During World War II, English Christian missionaries visited the Kipsigis tribe of the Great Rift Valley of Kenya. The missionaries took with them a wind-up gramophone and recordings of American singer Jimmie Rodgers. In 1950, ethnomusicologist Hugh Tracey moved to the region as he continued to help his brother working on a tobacco farm. On the side, Tracey travelled with a reel-to-reel device and he made field recordings of traditional African songs.
In the town of Kapkatet, district chief Arapsang organized the singers for Tracey to record three different songs that he would later entitle "Chemirocha I", "Chemirocha II" and "Chemirocha III". "Chemirocha III" was sung by young girls with high-pitched voices as they danced, and it was accompanied by a stringed instrument called a kibugandet. "Chemirocha" was the pronunciation that the tribe used to refer to Jimmie Rodgers, who they considered to be a half man, half antelope faun. The lyrics described that the songs performed by the being caused a level of happiness on the villagers that would "make their clothes fall off". The song was credited to "Chemutoi Ketienya with Kipsigis girls". Meanwhile, "Chemirocha I" and "Chemirocha II" were sung by men and they expressed the Kipsigis' love for their locale and their lament for it being taken by colonization. The term "Chemirocha" was, among other things, used to describe something strange and new.
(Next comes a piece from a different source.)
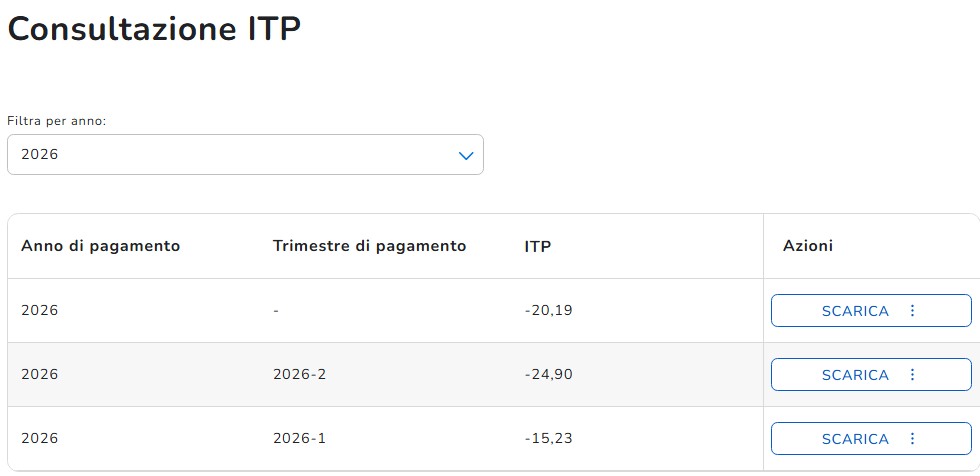Image resolution: width=980 pixels, height=476 pixels.
Task: Select the Azioni column header
Action: pos(808,246)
Tracey misinterpreted the meaning of Rodgers' music to the Kipsigis as a cargo cult, as he described Rodgers as "the spirit to whom young Kipsigi maidens appeal as they sing their song, Chemirocha, and seductively invite him to dance with them".
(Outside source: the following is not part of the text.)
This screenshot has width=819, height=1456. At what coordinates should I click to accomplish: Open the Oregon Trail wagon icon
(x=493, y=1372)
In 1954, Tracey created the International Library of African Music to preserve the 40,000 recordings he made during his trips to several tribes. "Chemirocha III" was released by Tracey on his 1972 album The Music of Africa: Musical Instruments 1: Strings. After Tracey's death in 1977, his son Andrew Tracey took over the role of president until 2005. Diane Thram then succeeded Tracey's son as the curator of the collection. Thram started a project to digitize the recordings, and she turned to the label Ketebul Music to take the results to the villages in which they had been recorded. In 2015, the team was able to find Cheriyot Arap Kuri, an original singer in "Chemirocha I", who declared that at the time he did not know what Tracey was doing while recording and that the tribe sang to entertain him. Interpretations offered by the villagers of the word "Chemirocha" included it being "slow, nice music", as well as "Jimmie" being used to refer to a "tough guy". As for the mention of Rodgers as a faun, the son of chief Arapsang, Josiah, offered as an explanation that the mistreatment of the Kipsigis by the colonial government made the tribe consider them "man-eaters".